I have a countless number of cans of Dullcote, in fact when I am at the LHS I usually purchase another can of Dullcote just so I don't run out. I always spray the model with a coat of Dullcote prior to using weathering powders and in between layers of the poders or washes and finish the model with a final coat of the product.

Thanks.

Greg
 

Selector

Well-Known Member
I have enough locos, and run them all seldom enough, that I only have one steamer showing wear. It's my first purchase, a BLI Hudson. It's sintered wheel coating is worn and the brass is now showing. Other than that, I have so few hours on all the others that I hope to be running them for years with little signs of wear. Even so, they're toys. Sorry, at the price we pay, they're toys. If we were prepared to pay for each unit what a decent mantle clock costs, say a German Kieninger movement made of quality brass, we could expect to get at least 25 years out of them. For the $200-500 we pay, we shouldn't expect too much AND still pay a salary to factory engineers, managers, machine operators, assemblers, ship container loaders, ship drivers and stevedores, truck drivers, BLI's staff, and the various discounting sellers like M. B. Klein and trainworld. It's just not gonna happen.
 
N

NP2626

Guest
"For the $200-500 we pay, we shouldn't expect to much" (snip) WOW, if I thought like this I would find some other way to waste my money!
 

IronBeltKen

Lazy Daydreamer
My trains are hardly ever run except when I host group op sessions, and when preparing for them. I avoid taking my top-tier locomotives to modular club setups where they would be running in circles for hours-on-end. So I'm hoping that will slow down the wearing-out process significantly.

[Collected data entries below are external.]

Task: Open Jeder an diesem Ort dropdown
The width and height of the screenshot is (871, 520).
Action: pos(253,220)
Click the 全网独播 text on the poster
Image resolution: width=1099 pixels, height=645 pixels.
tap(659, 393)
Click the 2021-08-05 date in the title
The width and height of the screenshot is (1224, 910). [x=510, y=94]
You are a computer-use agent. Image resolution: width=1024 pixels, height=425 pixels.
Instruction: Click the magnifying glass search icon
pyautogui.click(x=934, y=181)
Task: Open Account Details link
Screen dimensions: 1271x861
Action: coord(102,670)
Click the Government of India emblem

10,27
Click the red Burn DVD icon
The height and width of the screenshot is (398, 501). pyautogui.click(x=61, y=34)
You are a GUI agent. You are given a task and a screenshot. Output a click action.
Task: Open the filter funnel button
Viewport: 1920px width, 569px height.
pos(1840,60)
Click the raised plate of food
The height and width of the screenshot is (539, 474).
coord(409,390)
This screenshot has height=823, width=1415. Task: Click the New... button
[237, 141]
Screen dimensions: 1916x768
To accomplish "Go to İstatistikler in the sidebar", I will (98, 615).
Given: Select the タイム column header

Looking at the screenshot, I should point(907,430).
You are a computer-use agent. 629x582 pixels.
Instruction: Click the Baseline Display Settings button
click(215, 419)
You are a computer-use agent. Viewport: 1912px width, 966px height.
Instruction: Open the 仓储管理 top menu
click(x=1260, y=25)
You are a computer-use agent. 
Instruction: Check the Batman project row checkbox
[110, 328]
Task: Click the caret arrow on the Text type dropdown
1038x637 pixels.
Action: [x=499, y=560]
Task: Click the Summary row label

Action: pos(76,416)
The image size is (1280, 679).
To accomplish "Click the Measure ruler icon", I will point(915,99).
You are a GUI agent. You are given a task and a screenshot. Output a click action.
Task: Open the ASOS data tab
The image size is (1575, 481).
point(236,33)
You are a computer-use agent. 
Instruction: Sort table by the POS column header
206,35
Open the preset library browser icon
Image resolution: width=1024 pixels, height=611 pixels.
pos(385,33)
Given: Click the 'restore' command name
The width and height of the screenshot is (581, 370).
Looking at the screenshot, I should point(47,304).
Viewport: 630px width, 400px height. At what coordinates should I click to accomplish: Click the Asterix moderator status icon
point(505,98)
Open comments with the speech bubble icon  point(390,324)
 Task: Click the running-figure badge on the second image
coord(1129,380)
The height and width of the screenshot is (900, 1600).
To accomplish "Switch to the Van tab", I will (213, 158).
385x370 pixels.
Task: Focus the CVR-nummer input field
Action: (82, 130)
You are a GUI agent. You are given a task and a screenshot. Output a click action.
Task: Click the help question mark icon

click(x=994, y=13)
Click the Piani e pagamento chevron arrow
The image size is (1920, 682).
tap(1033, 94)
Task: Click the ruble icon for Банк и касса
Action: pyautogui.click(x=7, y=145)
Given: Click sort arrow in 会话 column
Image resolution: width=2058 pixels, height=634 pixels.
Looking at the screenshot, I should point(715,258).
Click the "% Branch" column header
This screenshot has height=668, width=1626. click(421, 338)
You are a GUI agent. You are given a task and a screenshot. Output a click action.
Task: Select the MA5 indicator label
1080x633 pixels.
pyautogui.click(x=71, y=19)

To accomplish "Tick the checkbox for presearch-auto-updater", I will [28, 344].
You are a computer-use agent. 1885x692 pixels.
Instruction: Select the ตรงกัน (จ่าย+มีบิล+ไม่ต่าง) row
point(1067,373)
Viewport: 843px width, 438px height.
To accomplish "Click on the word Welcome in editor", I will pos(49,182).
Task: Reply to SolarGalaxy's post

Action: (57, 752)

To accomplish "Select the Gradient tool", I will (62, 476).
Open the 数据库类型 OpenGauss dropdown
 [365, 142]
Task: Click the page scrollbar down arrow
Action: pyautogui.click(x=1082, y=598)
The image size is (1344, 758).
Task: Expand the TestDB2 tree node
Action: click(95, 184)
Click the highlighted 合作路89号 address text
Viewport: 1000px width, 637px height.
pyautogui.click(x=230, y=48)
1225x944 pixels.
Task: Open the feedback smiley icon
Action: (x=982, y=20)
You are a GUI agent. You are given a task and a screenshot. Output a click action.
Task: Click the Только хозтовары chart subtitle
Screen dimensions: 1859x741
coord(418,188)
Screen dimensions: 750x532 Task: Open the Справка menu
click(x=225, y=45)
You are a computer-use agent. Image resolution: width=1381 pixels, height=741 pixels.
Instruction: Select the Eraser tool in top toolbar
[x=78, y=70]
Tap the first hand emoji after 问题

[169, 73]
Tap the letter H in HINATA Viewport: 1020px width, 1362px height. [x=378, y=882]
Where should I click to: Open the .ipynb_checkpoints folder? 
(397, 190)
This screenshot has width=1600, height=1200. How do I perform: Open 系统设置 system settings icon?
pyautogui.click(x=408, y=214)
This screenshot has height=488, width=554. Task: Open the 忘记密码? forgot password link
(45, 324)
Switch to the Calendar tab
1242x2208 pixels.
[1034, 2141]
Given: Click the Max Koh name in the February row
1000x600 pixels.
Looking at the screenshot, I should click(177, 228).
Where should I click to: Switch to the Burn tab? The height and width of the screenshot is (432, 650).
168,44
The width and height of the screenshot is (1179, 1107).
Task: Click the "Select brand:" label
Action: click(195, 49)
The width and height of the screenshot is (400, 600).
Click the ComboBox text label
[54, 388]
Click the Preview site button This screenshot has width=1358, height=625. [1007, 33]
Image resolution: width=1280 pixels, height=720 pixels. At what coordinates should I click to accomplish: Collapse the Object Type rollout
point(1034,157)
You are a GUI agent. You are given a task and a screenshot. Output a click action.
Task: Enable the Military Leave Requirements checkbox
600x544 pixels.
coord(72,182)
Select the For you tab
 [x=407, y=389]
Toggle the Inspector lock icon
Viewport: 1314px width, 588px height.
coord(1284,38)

As for weathering, I try to only pick up my locos at specific "grab points", usually under the fuel tank or by the trucks. This decreases the probability of getting finger oil on the areas that are supposed to look dusty/faded.
 
N

NP2626

Guest
"For the $200-500 we pay, we shouldn't expect to much" (snip) WOW, if I thought like this I would find some other way to waste my money!
How many here feel that there is some basis for what Crandell is saying? Since when has $200.00 to $500.00 dollars become throw away money? I don't have a problem with calling a $200.00 to $500.00 Locomotive a toy, as after all I have 27 foot sailboat that I paid $18,000.00 for that can pretty much be called a toy. After all the difference between men and boys is the cost of their toys!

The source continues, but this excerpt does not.